El gesto, tan íntimo y posesivo, lo hizo estremecerse. Me miró en el asiento del copiloto, sus ojos llenos de culpa.

Apartó la vista de la carretera un segundo de más.

El claxon de un coche sonó, un chillido ensordecedor y aterrador.

Giró el volante bruscamente.

El mundo se convirtió en un caos violento y giratorio de metal gritando y cristales rompiéndose. La camioneta se estrelló contra la barrera de contención.

El impacto me lanzó hacia adelante, mi cabeza golpeando el tablero con un golpe seco y nauseabundo.

Luego hubo un momento de ingravidez imposible y aterradora antes de que el impacto helado y negro del río nos tragara por completo.

Estaba atrapada, mi pierna aprisionada por el tablero arrugado. El agua helada entró a raudales, llenando mis pulmones, ahogándome.

Bruno luchó para liberarse del cinturón de seguridad. Salió a la superficie, jadeando por aire.

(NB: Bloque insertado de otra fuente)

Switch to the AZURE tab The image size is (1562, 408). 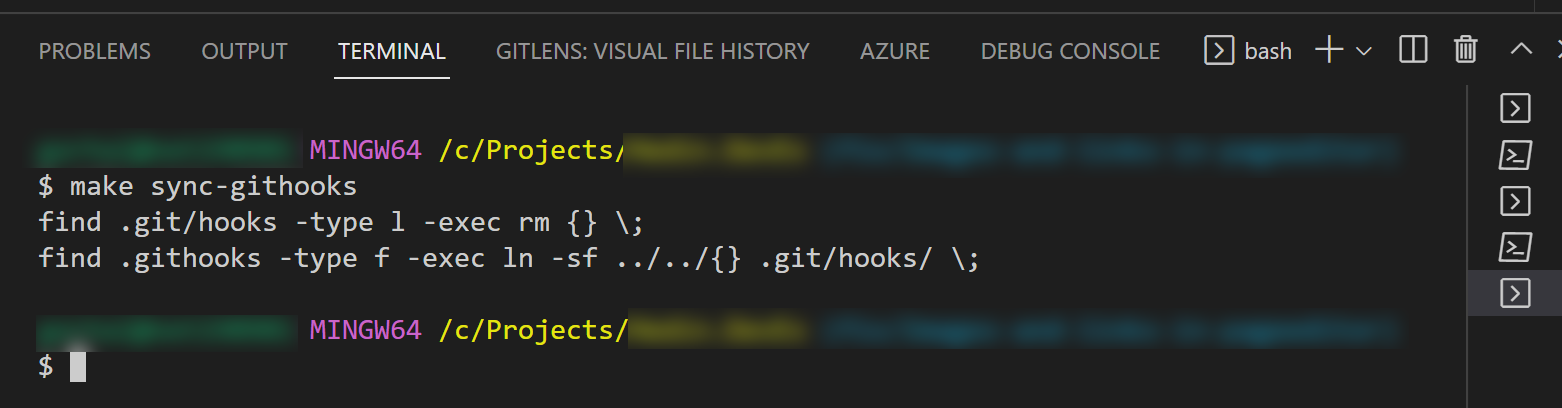click(x=895, y=51)
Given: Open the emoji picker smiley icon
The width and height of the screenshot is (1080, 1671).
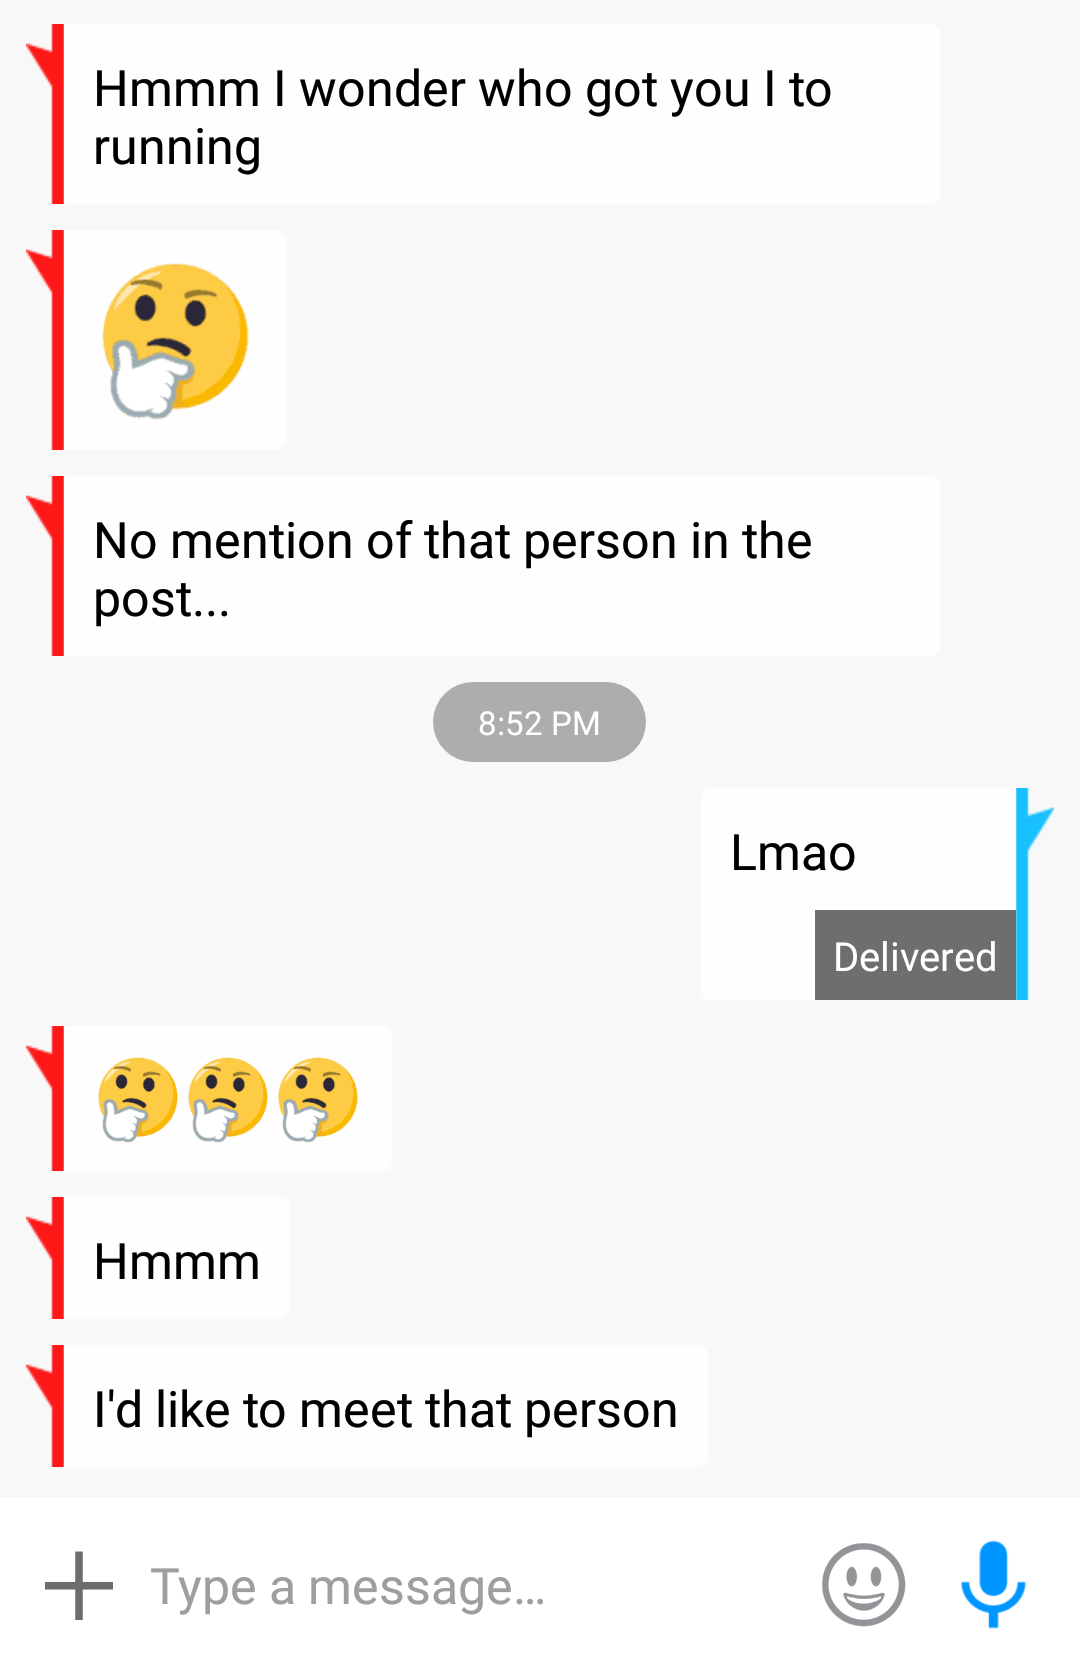Looking at the screenshot, I should pos(863,1585).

Se giró y sus ojos se encontraron con los míos a través del parabrisas destrozado.

Por una fracción de segundo, vi su alma en sus ojos: el amor genuino que sentía por mí, el terror absoluto de perderme para siempre.

Entonces Karla gritó desde el asiento trasero, un sonido agudo y penetrante.

-¡Bruno! ¡Ayúdame! ¡No sé nadar!

Estaba dividido.

La crisis inmediata y gritona contra los cimientos silenciosos y que se hundían de toda su vida.

Su complejo de héroe ganó.

Me dio la espalda y se lanzó hacia ella.

Vi su espalda desaparecer mientras luchaba por salvar a la otra mujer. El agua fría y oscura se cerró sobre mi cabeza, y lo último que vi fue la luz desvaneciéndose en la superficie.

Esto era todo. Este era el final del amor que él decía que era para siempre.